Но с точки зрения Булгакова никакая жестокость не снимала другую жестокость; и беспредел ЧК никак не смягчал преступления генерала Хлудова, вешавшего слесарей; ибо, по Булгакову, зло не может быть оправданием другого зла.
Итак, фигура Хлудова стала для писателя подступом к теме Пилата.
Самое слово спутник («Если ты стал моим спутником, солдат, то говори со мной») уходит в роман, дробясь и склоняясь: «спутник», «спутника», «спутнику»...
В эпилоге романа «Мастер и Маргарита», в сновидении Ивана Николаевича Понырева, Пилату удается наконец говорить с Иешуа Га-Ноцри: «...Молю тебя, скажи, не было? — Ну, конечно, не было, — отвечает хриплым голосом спутник, — это тебе померещилось. — И ты можешь поклясться в этом? — заискивающе просит человек в плаще. — Клянусь! — отвечает спутник, и глаза его почему-то улыбаются. — Больше мне ничего не нужно! — сорванным голосом вскрикивает человек в плаще и поднимается все выше к луне, увлекая своего спутника...»

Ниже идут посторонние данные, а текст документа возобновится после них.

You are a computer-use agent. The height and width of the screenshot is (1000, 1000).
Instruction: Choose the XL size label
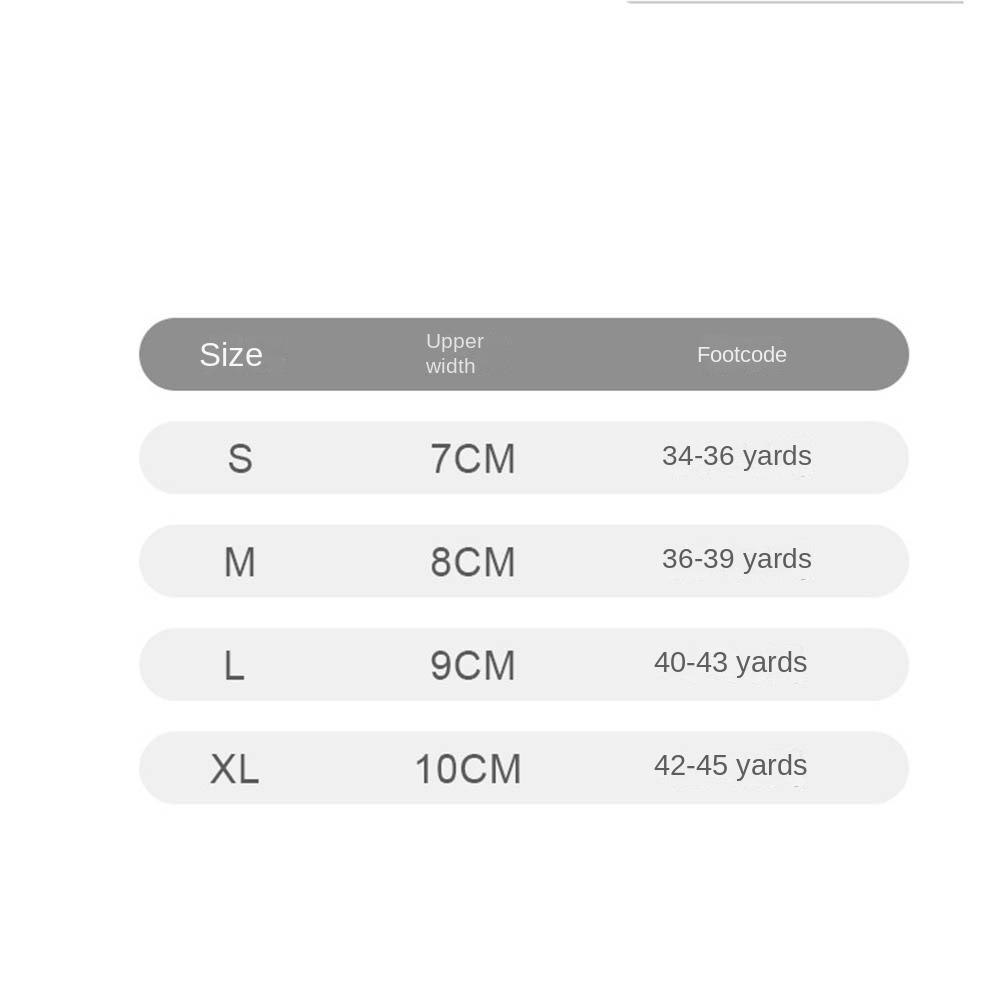[234, 768]
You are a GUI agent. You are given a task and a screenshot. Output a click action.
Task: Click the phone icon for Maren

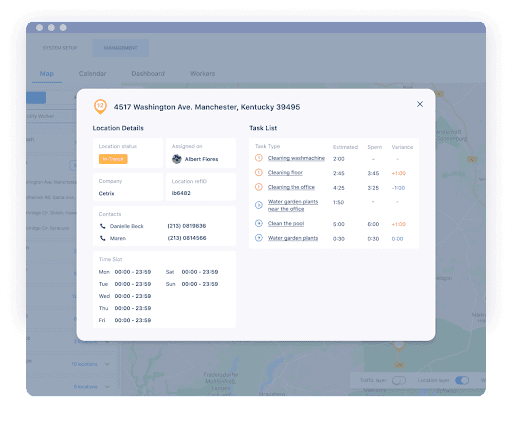click(102, 238)
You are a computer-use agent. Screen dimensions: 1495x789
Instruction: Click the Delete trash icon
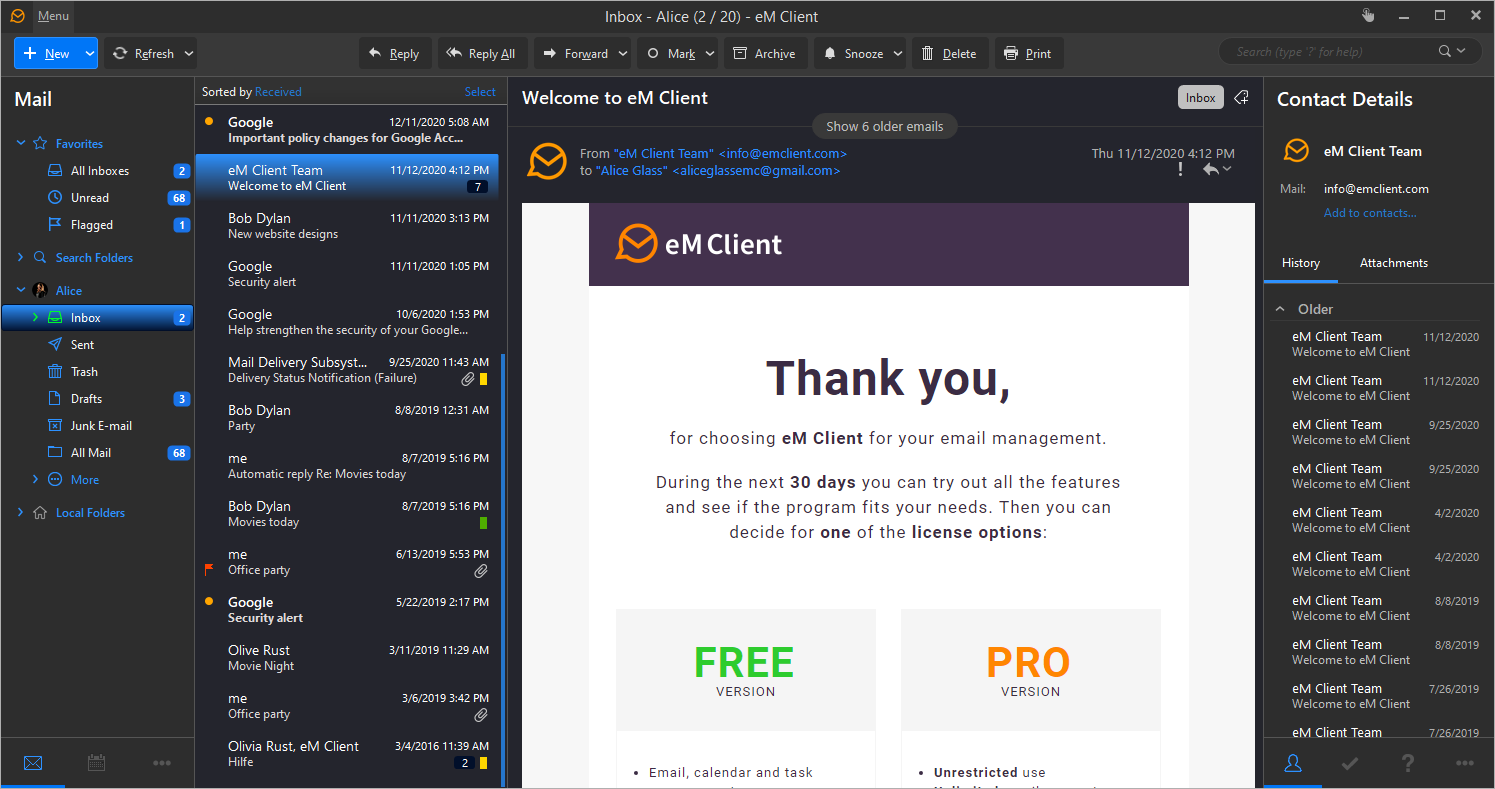[x=928, y=54]
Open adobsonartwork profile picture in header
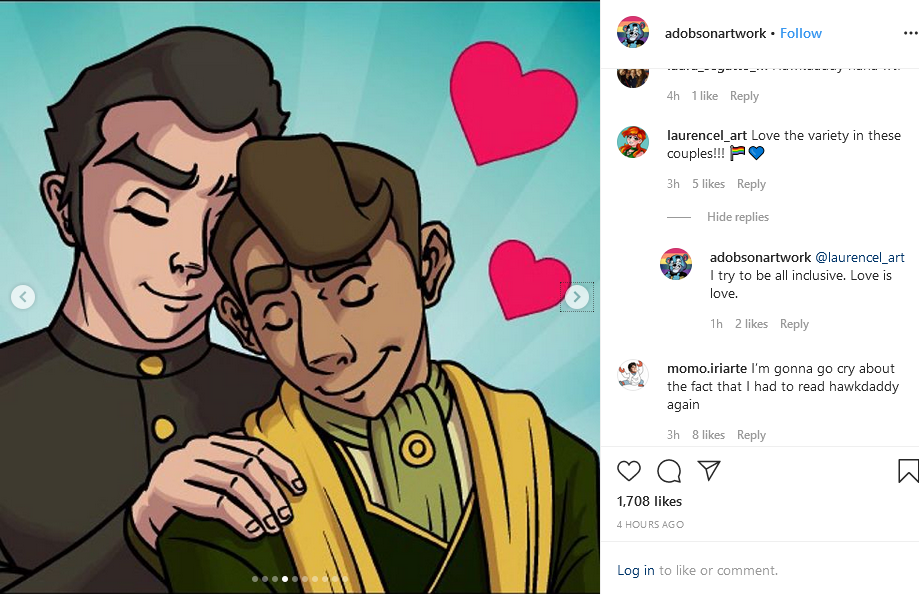Viewport: 919px width, 594px height. pyautogui.click(x=633, y=32)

И непременный для обоих персонажей кивок на кого-то другого, кто должен бы быть в ответе.
Хлудов, пытаясь переложить нравственную ответственность за свои преступления на Белого главнокомандующего (в пьесе за этим лицом угадывается Врангель), бросает ему в лицо: «Вы стали причиной моей болезни!»
Пилат уходит за бесспорность авторитета императора Тиберия, находящегося далеко, на Капрее, и все-таки следящего за ним, Пилатом, здесь, в Ершалаиме. «Ты полагаешь, несчастный, — обращается он к Иешуа, — что римский прокуратор отпустит человека, говорившего то, что говорил ты? О боги, боги! Или ты думаешь, что я готов занять твое место? Я твоих мыслей не разделяю!» Чтобы потом в снах, с первой же ночи после казни, вечно пытаться все переиграть:
«Но, помилуйте меня, философ! Неужели вы, при вашем уме, допускаете мысль, что из-за человека, совершившего преступление против кесаря, погубит свою карьеру прокуратор Иудеи?

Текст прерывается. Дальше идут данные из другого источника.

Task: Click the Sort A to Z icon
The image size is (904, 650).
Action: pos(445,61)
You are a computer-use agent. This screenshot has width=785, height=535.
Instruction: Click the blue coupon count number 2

— Да, да, — стонал и всхлипывал во сне Пилат.
Разумеется, погубит. Утром бы еще не погубил, а теперь, ночью, взвесив всё, согласен погубить. Он пойдет на всё, чтобы спасти от казни решительно ни в чем не виноватого безумного мечтателя и врача!»
По этике Булгакова, по этике его романа, каждый отвечает за содеянное сам. Только сам. («Королева, — вдруг заскрипел снизу кот, — разрешите мне спросить вас: при чем же здесь хозяин? Ведь он не душил младенца в лесу!» — «Мастер и Маргарита».)

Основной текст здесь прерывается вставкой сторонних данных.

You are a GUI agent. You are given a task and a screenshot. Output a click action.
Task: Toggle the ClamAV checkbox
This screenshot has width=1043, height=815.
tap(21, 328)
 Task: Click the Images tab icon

Перед жестоким внутренним судией нет оправданий. Разве что милосердие... Да, может быть, милосердие — как надежда на забвение и прощенье...
Любопытно, что критики, пораженные этим трагическим состраданием — состраданием не к добру, а к злу, может быть, присущим классической трагедии, но никак не реализму, тем более социалистическому реализму, — в растерянности попробовали объявить Хлудова и Пилата положительными героями Булгакова.
Отсюда очень болезненная трактовка романа «Мастер и Маргарита» у Камила Икрамова, нашедшего, что Булгаков принципиально прощает и даже оправдывает Пилата. «Иешуа, как и мастер, — обвиняет писателя Икрамов, — прежде всего прощает сильных мира сего, прежде всего — палачей».
А В. Петелин писал даже так: «Все его <Булгакова> герои — Турбины, Хлудов, Максудов, "юный врач", Мольер, Пушкин, Дон-Кихот — близки ему по духу и переживаниям». «В нем <Хлудове> воплотились лучшие качества русского генерала: храбрость, мужество, благородство, честь, порядочность, любовь к солдатам...»
Тем не менее и восторг перед Хлудовым В. Петелина и отчаяние К. Икрамова в отношении Пилата напрасны. В Хлудове воплощена кровавая жестокость Гражданской войны. Как в Понтии Пилате воплощена кровавая жестокость власти.
Правда, между этими персонажами есть и существенное различие. Трагедия Пилата в романе «Мастер и Маргарита» поднимается до античного понимания трагедии — потому что судьба его предопределена.